We all make mistakes in life, but all in all I'm happy with my choices. I tried to be a girl for a while, I mean to really live like one, but that was nothing for me. Then I tried to be a boy for a while - that also sucked completely. Both sucked completely! But for a teenager it's hard to disregard people's common views and to find a way of your own that no one offers to you. Nowadays I no longer try to be anything but myself, and if people have a problem with me being a girl who moves and acts much like a man then it's just like that: they have a problem. I don't, I solved the one I had.
I stumbled upon the quote lately that "we won't be happy if we achieve someone else's goals at someone else's terms." It's all too true!
I've disowned my family and the other "classifications", I'll never be what anyone else wants me to be! I chose to be a warrior.

Currently reading Journey to Ixtlan, I'm learning a lot from the old Indian shaman don Juan. A more complicated matter is the limits to understanding - and that is, to pretty much everything we regard under the term understanding.
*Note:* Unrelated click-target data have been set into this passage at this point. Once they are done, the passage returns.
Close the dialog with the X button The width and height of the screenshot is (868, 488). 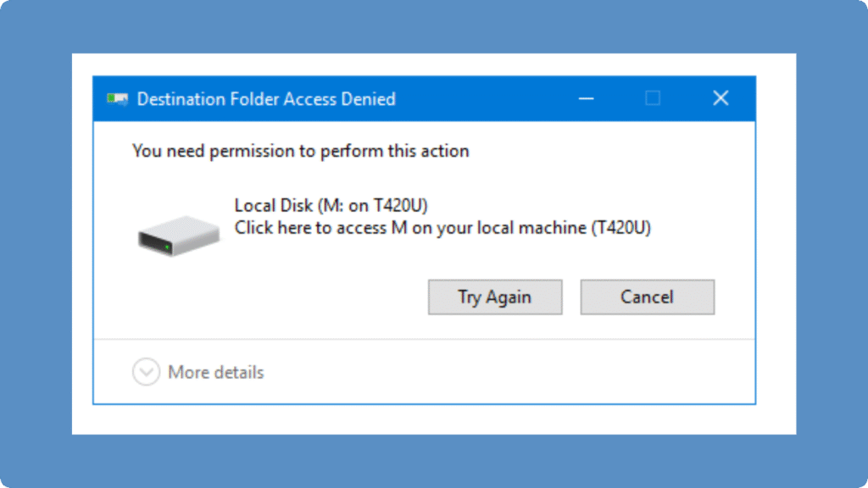tap(721, 99)
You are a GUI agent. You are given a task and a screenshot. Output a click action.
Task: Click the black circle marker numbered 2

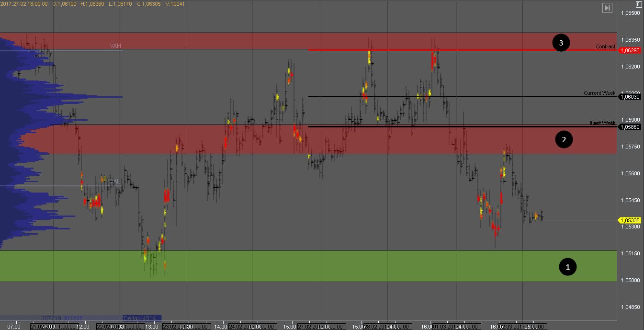564,140
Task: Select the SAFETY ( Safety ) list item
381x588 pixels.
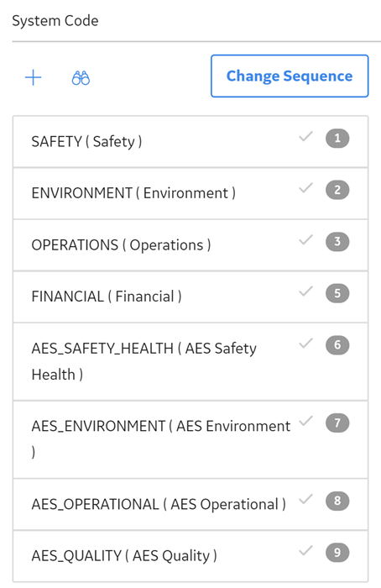Action: click(x=191, y=142)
Don Juan mentioned that trying to understand is wrong in certain matters that go beyond our understanding. In order to make sense of the world, our first instance is feeling, then the next is understanding. He mentioned certain, unnamed, instances that go beyond understanding and that a person could possibly learn to handle.
I think this will have to do with the limitations of language, and for the purpose of understanding we invariably use language of some sort, even if in a wider sense, as to include mathematics or illustration. Even our dreams are filled with language and imagery.
Being extremely text-based in my own thinking - written text more so than spoken words since I've always used the former more than the latter throughout my life - I guess I'm having a hard time moving beyond this. Sometimes when I had trouble falling asleep I remembered how someone (in some dream forum?) advised to concentrate on images and block out words from one's mind in order to easier fall asleep - and then I'm lying there and finding myself unable to stop the words flooding through my mind. When I see a tree I think "tree" and so on, and can't help it...
In any case I'm very grateful for Castaneda's work, bringing me back on the right track in my life - and bringing life back into the world, into its rightful place, instead of denying its existence as the common, Western view tends to do.

I've often wondered about the quote that quantum physics is said to be so crazy or counterintuitive that "anyone who doesn't think it's totally crazy hasn't understood it." For years I had been secretly wondering if there was something I missed about quantum physics, and if I indeed hadn't really understood it. Because it never seemed crazy to me at all, I found it fascinating and mysterious, but never crazy. Apparently the "crazy" part is referring to the quantum superposition, as famously illustrated by the thought experiment of Schroedinger's Cat   which is simultaneously dead and alive until its state is observed, causing the wave function to collapse into either one state or the other, just as an individual photon in the double slit experiment   is in the superposition of being both a wave and a particle until being either observed or not observed while passing through the slits - in the former case passing through only one of them just as a proper particle ought to do, yet appearing to mysteriously pass through both slits simultaneously like a wave in case no one is looking.
I gather now that it must seem totally crazy when considered from a materialist perspective - and this is apparently the only bit I had missed: that most scientists, sadly, don't expect to discover anything completely new about the world - that is, when they do discover something new they will try to accommodate it in their same old idea of the world.
Just as don Juan said, "Why should the world be only the way you think it is? Who gave you the authority to say so?"

They expected matter to be ultimately made up of matter, because they're so ridiculously and tragically convinced that matter is all that exists.
I couldn't see the "craziness" of quantum physics because subconsciously I've always known that matter is not made of matter!